Look through the data below and extract, unchanged, the lines from the one that contains "Contact Us (1054, 1729)" to the one that contains "Bulletins (241, 1837)", both included.
# # # #
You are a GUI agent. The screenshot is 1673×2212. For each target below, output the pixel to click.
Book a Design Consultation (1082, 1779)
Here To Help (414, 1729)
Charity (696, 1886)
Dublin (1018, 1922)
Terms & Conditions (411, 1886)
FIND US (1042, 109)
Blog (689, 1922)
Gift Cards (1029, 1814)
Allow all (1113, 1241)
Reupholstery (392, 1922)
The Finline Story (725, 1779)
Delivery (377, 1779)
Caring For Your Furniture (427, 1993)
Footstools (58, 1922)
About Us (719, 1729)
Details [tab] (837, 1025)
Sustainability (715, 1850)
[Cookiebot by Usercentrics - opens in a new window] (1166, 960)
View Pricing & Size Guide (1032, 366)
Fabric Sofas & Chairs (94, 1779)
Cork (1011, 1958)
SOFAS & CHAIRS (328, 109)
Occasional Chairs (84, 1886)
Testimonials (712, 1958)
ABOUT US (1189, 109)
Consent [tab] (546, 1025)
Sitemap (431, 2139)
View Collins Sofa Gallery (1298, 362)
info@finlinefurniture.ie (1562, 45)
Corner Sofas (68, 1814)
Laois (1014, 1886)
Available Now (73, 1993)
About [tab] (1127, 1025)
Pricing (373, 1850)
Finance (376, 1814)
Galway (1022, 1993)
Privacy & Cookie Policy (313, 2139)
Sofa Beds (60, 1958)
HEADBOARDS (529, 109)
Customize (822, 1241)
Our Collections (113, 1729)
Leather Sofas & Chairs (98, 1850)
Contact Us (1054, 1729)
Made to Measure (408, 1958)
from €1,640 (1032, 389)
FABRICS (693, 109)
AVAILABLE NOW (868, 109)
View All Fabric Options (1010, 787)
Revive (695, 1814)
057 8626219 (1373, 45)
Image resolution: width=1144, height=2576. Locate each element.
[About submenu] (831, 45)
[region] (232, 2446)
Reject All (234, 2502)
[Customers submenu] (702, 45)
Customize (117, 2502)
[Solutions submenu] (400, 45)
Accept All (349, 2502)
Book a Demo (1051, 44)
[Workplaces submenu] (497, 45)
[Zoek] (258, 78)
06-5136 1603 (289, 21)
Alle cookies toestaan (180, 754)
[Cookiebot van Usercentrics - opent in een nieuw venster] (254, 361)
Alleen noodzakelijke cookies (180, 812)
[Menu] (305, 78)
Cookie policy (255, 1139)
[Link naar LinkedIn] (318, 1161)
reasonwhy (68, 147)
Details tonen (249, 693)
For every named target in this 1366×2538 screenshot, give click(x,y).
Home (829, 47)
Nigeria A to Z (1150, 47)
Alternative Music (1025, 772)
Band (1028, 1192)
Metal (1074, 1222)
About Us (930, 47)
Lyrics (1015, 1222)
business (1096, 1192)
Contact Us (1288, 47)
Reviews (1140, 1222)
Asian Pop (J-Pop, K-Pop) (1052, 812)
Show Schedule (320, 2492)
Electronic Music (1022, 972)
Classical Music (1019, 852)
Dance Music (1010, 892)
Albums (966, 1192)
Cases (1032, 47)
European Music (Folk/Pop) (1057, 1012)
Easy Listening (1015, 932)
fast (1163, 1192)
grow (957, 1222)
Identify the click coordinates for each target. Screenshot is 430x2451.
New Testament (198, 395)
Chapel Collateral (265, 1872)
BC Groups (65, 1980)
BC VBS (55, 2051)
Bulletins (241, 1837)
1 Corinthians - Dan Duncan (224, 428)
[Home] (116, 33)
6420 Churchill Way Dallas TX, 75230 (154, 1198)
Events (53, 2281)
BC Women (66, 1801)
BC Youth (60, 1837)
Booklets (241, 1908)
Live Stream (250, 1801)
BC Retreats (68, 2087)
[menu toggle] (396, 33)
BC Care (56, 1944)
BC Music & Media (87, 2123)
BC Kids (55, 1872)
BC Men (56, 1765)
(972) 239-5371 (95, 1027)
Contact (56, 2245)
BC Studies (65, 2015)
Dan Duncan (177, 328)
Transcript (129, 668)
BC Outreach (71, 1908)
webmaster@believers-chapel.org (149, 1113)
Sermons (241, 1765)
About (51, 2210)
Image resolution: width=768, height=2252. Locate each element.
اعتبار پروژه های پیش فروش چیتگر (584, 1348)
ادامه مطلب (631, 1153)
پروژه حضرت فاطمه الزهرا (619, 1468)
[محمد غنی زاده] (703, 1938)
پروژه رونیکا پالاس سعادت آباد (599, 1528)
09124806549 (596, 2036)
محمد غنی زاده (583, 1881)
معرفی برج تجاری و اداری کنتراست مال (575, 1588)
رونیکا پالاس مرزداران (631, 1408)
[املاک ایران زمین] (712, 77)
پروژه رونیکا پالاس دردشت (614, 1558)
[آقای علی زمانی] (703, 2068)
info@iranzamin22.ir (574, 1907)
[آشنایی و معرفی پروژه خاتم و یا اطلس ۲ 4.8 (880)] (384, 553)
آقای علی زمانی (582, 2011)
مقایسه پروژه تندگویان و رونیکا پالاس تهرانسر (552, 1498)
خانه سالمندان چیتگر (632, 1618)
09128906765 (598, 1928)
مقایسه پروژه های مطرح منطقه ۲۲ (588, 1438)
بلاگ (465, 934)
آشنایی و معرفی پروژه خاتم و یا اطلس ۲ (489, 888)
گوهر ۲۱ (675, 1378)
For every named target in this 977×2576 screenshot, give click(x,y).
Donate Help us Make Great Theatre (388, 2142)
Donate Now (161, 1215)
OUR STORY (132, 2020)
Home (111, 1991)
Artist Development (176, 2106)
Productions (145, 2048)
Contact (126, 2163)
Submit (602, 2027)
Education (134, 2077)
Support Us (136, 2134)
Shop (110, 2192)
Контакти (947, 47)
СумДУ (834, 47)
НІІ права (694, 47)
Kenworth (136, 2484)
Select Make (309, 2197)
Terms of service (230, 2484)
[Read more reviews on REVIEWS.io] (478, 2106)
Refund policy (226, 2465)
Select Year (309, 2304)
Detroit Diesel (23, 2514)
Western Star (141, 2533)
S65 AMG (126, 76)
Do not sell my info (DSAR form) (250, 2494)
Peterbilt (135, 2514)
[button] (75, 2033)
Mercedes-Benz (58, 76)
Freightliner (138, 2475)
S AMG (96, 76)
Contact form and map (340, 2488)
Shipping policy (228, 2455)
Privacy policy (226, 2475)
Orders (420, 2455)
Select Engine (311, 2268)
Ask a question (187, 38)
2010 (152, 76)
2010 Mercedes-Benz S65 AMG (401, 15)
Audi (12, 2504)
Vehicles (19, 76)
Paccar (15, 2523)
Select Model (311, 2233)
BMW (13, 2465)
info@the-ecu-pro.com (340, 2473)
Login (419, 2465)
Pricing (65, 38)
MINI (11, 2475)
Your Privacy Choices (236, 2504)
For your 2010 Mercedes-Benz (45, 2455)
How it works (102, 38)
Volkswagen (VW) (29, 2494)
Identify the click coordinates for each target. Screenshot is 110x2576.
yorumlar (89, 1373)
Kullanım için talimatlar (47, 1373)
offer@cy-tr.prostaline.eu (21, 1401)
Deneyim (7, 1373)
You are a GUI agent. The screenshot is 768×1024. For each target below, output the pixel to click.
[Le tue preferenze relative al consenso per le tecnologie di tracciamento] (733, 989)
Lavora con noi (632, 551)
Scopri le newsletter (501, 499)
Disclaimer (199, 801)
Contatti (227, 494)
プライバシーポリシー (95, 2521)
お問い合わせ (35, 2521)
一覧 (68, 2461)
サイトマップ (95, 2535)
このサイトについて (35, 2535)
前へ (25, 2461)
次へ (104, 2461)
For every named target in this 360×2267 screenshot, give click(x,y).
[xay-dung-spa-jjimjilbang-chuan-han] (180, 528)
# # # #
● **SOLUTION TO THIS EXERCISE**
Contact Us (1054, 1729)
Made to Measure (408, 1958)
from €1,640 (1032, 389)
FABRICS (693, 109)
AVAILABLE NOW (868, 109)
View All Fabric Options (1010, 787)
Revive (695, 1814)
057 8626219 (1373, 45)
Image resolution: width=1144, height=2576. Locate each element.
[About submenu] (831, 45)
[region] (232, 2446)
Reject All (234, 2502)
[Customers submenu] (702, 45)
Customize (117, 2502)
[Solutions submenu] (400, 45)
Accept All (349, 2502)
Book a Demo (1051, 44)
[Workplaces submenu] (497, 45)
[Zoek] (258, 78)
06-5136 1603 (289, 21)
Alle cookies toestaan (180, 754)
[Cookiebot van Usercentrics - opent in een nieuw venster] (254, 361)
Alleen noodzakelijke cookies (180, 812)
[Menu] (305, 78)
Cookie policy (255, 1139)
[Link naar LinkedIn] (318, 1161)
reasonwhy (68, 147)
Details tonen (249, 693)
For every named target in this 1366×2538 screenshot, give click(x,y).
Home (829, 47)
Nigeria A to Z (1150, 47)
Alternative Music (1025, 772)
Band (1028, 1192)
Metal (1074, 1222)
About Us (930, 47)
Lyrics (1015, 1222)
business (1096, 1192)
Contact Us (1288, 47)
Reviews (1140, 1222)
Asian Pop (J-Pop, K-Pop) (1052, 812)
Show Schedule (320, 2492)
Electronic Music (1022, 972)
Classical Music (1019, 852)
Dance Music (1010, 892)
Albums (966, 1192)
Cases (1032, 47)
European Music (Folk/Pop) (1057, 1012)
Easy Listening (1015, 932)
fast (1163, 1192)
grow (957, 1222)
Identify the click coordinates for each target. Screenshot is 430x2451.
New Testament (198, 395)
Chapel Collateral (265, 1872)
BC Groups (65, 1980)
BC VBS (55, 2051)
Bulletins (241, 1837)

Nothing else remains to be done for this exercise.